--- START ---
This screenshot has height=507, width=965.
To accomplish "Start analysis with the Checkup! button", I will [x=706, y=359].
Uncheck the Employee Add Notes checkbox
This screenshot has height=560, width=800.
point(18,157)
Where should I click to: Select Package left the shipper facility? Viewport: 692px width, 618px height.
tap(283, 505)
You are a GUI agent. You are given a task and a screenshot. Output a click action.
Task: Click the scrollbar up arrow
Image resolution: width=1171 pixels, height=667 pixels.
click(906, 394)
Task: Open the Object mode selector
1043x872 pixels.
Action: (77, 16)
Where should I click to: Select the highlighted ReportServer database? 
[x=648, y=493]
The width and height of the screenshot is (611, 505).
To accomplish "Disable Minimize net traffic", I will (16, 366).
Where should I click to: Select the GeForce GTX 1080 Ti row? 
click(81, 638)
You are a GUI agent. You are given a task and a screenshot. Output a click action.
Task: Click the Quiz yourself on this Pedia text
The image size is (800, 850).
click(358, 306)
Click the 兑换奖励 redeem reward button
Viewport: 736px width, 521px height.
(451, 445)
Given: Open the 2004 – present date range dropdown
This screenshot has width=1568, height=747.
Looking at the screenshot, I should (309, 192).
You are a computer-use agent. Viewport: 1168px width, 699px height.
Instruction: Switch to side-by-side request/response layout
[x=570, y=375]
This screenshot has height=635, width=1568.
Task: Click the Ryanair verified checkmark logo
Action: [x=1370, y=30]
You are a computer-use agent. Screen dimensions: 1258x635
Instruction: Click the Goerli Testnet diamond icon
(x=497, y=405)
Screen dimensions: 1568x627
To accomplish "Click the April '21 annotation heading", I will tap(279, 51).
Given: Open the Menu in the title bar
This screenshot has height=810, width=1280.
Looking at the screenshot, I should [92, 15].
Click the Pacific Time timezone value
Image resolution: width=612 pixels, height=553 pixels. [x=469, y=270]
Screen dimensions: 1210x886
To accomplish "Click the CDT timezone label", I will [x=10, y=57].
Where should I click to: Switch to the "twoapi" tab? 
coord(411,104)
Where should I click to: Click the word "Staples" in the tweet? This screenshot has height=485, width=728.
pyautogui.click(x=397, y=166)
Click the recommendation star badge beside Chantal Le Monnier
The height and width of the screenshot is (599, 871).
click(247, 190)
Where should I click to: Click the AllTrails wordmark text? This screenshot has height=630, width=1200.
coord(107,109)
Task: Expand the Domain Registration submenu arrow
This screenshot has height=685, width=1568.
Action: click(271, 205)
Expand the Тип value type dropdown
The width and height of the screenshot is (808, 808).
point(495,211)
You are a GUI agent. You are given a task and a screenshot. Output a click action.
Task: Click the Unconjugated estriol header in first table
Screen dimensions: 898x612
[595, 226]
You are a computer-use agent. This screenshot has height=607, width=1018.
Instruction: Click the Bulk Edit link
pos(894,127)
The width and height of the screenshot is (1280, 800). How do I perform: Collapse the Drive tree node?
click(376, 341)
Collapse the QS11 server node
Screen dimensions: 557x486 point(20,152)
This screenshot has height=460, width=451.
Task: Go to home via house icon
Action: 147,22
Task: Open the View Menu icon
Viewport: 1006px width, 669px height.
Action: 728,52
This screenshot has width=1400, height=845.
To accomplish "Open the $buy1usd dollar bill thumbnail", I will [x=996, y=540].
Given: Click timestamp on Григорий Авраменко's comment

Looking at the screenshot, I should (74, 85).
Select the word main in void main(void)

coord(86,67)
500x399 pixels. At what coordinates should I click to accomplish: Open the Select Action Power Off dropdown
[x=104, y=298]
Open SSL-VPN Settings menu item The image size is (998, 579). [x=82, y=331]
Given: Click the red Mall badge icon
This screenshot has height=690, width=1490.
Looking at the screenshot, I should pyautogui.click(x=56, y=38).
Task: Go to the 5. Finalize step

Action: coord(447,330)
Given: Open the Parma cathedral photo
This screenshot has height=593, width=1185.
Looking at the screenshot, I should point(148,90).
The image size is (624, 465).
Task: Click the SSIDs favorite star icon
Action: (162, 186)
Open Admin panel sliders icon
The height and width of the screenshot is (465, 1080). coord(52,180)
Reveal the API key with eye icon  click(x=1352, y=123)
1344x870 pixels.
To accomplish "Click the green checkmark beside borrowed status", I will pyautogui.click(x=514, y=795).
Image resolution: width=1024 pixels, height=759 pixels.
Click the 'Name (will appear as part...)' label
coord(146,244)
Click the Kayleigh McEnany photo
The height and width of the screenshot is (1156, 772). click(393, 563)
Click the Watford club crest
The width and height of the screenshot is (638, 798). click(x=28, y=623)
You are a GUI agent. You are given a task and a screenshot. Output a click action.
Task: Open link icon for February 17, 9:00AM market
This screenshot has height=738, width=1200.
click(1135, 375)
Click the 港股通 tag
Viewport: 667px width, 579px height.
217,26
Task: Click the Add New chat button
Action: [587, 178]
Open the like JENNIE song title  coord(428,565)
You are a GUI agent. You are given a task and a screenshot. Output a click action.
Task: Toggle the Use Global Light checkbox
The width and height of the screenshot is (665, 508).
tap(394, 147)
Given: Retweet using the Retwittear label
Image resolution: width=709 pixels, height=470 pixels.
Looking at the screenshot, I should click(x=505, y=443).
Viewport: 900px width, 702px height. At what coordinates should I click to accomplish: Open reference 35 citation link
--- END ---
Problem to work on
The stretch of entries above that starts with the line containing "Instruction: Click the Goerli" and goes on through the line containing "Expand the Тип value type dropdown" is to be transcribed exactly, and no other line is to be transcribed.

Solution below
Instruction: Click the Goerli Testnet diamond icon
(x=497, y=405)
Screen dimensions: 1568x627
To accomplish "Click the April '21 annotation heading", I will tap(279, 51).
Given: Open the Menu in the title bar
This screenshot has height=810, width=1280.
Looking at the screenshot, I should [92, 15].
Click the Pacific Time timezone value
Image resolution: width=612 pixels, height=553 pixels. [x=469, y=270]
Screen dimensions: 1210x886
To accomplish "Click the CDT timezone label", I will [x=10, y=57].
Where should I click to: Switch to the "twoapi" tab? 
coord(411,104)
Where should I click to: Click the word "Staples" in the tweet? This screenshot has height=485, width=728.
pyautogui.click(x=397, y=166)
Click the recommendation star badge beside Chantal Le Monnier
The height and width of the screenshot is (599, 871).
click(247, 190)
Where should I click to: Click the AllTrails wordmark text? This screenshot has height=630, width=1200.
coord(107,109)
Task: Expand the Domain Registration submenu arrow
This screenshot has height=685, width=1568.
Action: click(271, 205)
Expand the Тип value type dropdown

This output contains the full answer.